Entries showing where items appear
________________

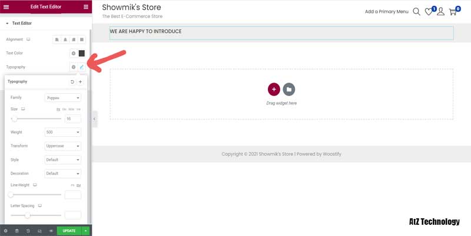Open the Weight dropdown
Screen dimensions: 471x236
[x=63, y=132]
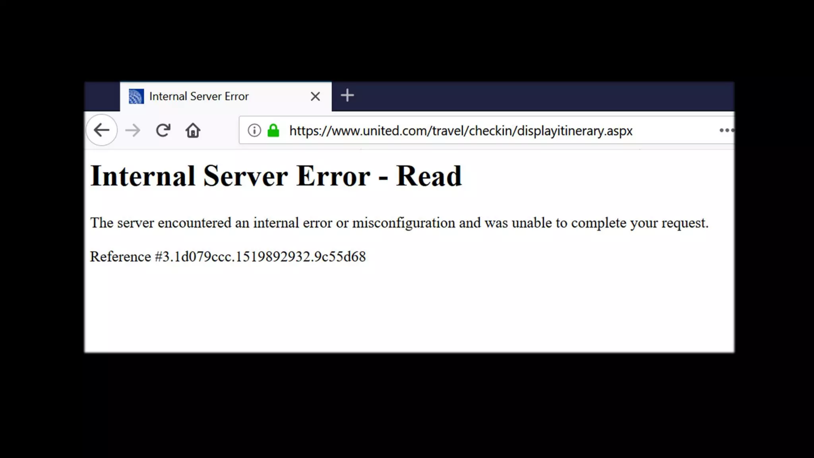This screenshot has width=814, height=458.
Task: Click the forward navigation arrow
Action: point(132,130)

________________

**Problem to work on:**
Rewrite every line of the items above as a numbered list, skipping blank lines and leaving out the pictures.

**Written reply:**
1. Open the Weight dropdown
2. Screen dimensions: 471x236
3. [x=63, y=132]
4. This screenshot has width=814, height=458.
5. Task: Click the forward navigation arrow
6. Action: point(132,130)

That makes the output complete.